The poem’s hinge comes with the blunt statement Hardly anything grows here, which should mean scarcity, but the next lines insist on the opposite: granaries are bursting, sacks of meal are piled to the rafters. Ashbery sets up a vivid contradiction: a landscape that can’t produce, yet is stocked as if for a long siege or a grand welcome. The abundance feels slightly unreal, like supplies accumulated through habit rather than need, or like a household making itself ready for someone who may not come.

This is one of the poem’s key tensions: is the farm secure, or is it compensating? The speaker’s world seems to say: we have enough. But the earlier questions suggest that enough isn’t the point; the point is the particular person and the particular thing he has for you.

Sweet streams, fat fish, and the edge of the miraculous

The natural images in the second stanza tilt from practical storage toward something almost mythic. The streams run with sweetness, fish are fattening, and Birds darken the sky. That darkness could be sheer plenty, or it could be an omen—abundance so thick it becomes obscuring. The poem keeps both readings in play. Even the sweetness in the water is suspiciously heightened; it suggests a world made hospitable by desire, not by agriculture.

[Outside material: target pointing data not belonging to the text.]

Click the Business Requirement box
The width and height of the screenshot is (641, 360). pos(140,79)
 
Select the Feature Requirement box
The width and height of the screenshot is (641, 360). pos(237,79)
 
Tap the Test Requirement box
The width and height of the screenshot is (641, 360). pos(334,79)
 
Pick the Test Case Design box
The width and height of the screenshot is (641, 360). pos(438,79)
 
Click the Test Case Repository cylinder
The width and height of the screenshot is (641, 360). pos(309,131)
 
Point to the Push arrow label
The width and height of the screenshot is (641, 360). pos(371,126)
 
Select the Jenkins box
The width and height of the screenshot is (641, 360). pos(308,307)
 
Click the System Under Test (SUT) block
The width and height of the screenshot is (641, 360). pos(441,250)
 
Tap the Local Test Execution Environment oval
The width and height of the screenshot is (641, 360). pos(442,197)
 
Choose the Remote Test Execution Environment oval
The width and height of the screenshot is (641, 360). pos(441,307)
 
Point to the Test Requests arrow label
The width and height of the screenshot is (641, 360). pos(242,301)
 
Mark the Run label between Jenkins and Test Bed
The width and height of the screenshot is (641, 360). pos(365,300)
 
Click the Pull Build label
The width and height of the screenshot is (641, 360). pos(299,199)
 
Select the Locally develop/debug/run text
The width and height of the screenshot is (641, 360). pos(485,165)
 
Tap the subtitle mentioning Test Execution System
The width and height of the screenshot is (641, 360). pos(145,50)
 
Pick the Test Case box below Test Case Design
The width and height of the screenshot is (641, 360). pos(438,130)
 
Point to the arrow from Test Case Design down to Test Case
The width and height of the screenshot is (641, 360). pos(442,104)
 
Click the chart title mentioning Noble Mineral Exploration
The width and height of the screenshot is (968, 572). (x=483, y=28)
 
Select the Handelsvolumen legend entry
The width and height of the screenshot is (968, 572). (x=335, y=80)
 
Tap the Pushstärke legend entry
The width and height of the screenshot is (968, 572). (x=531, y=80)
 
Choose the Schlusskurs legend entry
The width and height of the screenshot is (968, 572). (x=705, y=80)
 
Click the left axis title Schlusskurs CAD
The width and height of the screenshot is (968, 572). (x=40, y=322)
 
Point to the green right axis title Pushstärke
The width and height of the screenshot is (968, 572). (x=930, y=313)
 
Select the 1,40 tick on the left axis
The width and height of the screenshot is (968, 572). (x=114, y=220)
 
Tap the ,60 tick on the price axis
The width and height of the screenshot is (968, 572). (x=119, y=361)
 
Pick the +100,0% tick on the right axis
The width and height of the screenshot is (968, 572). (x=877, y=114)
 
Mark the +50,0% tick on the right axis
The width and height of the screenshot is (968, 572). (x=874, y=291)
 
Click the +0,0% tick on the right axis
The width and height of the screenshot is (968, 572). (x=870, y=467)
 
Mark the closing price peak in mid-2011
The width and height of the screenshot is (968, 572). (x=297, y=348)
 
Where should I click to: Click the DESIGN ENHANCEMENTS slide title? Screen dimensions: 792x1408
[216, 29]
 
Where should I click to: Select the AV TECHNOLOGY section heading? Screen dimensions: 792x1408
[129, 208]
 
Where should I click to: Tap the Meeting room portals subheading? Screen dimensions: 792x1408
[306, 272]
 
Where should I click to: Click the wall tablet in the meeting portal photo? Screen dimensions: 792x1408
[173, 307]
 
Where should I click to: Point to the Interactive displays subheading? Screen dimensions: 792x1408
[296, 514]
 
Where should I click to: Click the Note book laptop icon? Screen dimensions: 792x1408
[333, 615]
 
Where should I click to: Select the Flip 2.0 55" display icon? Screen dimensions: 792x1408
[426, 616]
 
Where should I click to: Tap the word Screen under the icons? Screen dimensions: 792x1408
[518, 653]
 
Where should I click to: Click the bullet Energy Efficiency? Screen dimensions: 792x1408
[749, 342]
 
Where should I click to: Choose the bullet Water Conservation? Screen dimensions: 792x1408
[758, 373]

So the farm becomes a stage set for reunion: stocked, sweetened, thick with life. Yet the earlier fear of not being recognized still hangs over it. The speaker can prepare the world, but can’t control the meaning of the meeting.

The dish of milk: hospitality with conditions attached

The poem ends by narrowing from sweeping journey and overflowing storehouses to a single domestic gesture: the dish of milk is set out at night. It’s tender, even childlike—an offering to a guest, a stray animal, a folk visitor. But it’s also impersonal: milk can be left out for whoever arrives. That detail sharpens the poem’s emotional conflict. The household can be ready in general, yet still unsure about the specific traveler who has been imagined with such force.

The closing admission—we think of him sometimes, Sometimes and always, with mixed feelings—is where the poem’s honesty finally lands. The speaker’s mind can’t settle: the traveler is both occasional thought and constant presence; the feelings are neither pure longing nor pure dread. The final tone is quieter than the opening, but not resolved—more like a person trying to live normally while keeping a place set for something complicated.

Is the coming figure a savior, or a test?

If someone is truly racing toward you through every extreme—snow, desert, torrents—why does the poem end not with joy but with mixed feelings? The logic of the poem suggests a troubling possibility: the traveler’s gift may demand something in return, or may expose that the speaker’s careful abundance is beside the point. In that light, the question Is it enough isn’t about meal or fish or milk; it’s about whether preparation can substitute for the risk of being found.